Data for the Whole Organization
The growing emphasis on identity verification is driving a widescale shift in how financial institutions approach fraud prevention. Yet opportunities remain to break down data siloes and improve visibility across systems.
“We are seeing some evolution in the ability for payments teams and fraud teams to come together quicker,” Hoffman said. “Payments teams are very focused on the transaction and what it means to bring that revenue in. There still is some hesitation for the fraud teams and the payments teams to merge together.”
“In the most advanced organizations that I work with, those two functions are working hand-in-hand,” he said. “They know exactly what’s going on from a payments perspective and how that affects the flow of fraud.”
The pace and complexity of the threat landscape demand more sophisticated infrastructure. Modern fraud prevention solutions rely on graph-based methods to map relationships between entities—sometimes referred to as fraud topology or halos.

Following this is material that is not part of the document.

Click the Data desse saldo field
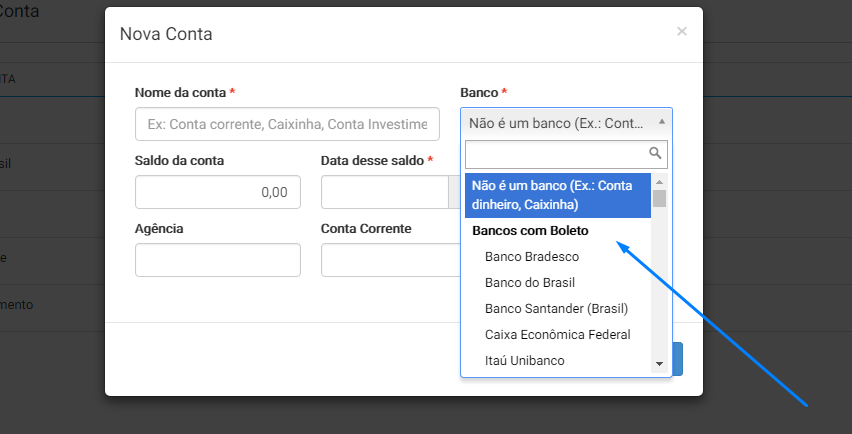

These topology-aware systems can enhance detection accuracy while reducing costly false positives. They also enable organizations to apply the right level of friction within the customer journey, including step-up authentication when warranted.
While designed for fraud prevention, the benefits of these capabilities often extend well beyond risk teams, strengthening decision-making and operational efficiency across the entire organization.
“The data is customer data; it has huge amounts of value,” Thoma said. “You’re seeing their geolocation, behavior, age demographics—all that stuff is extremely important for the business, not just for the fraud team. Everybody thinks that’s a lot of money for fraud prevention, but it becomes very cheap because you’re splitting that into multiple budgets.”
“The marketing team can use it for targeted products, and you can increase conversions,” he said. “It doesn’t have to be fraud data, it’s company data for all divisions of that business to use.”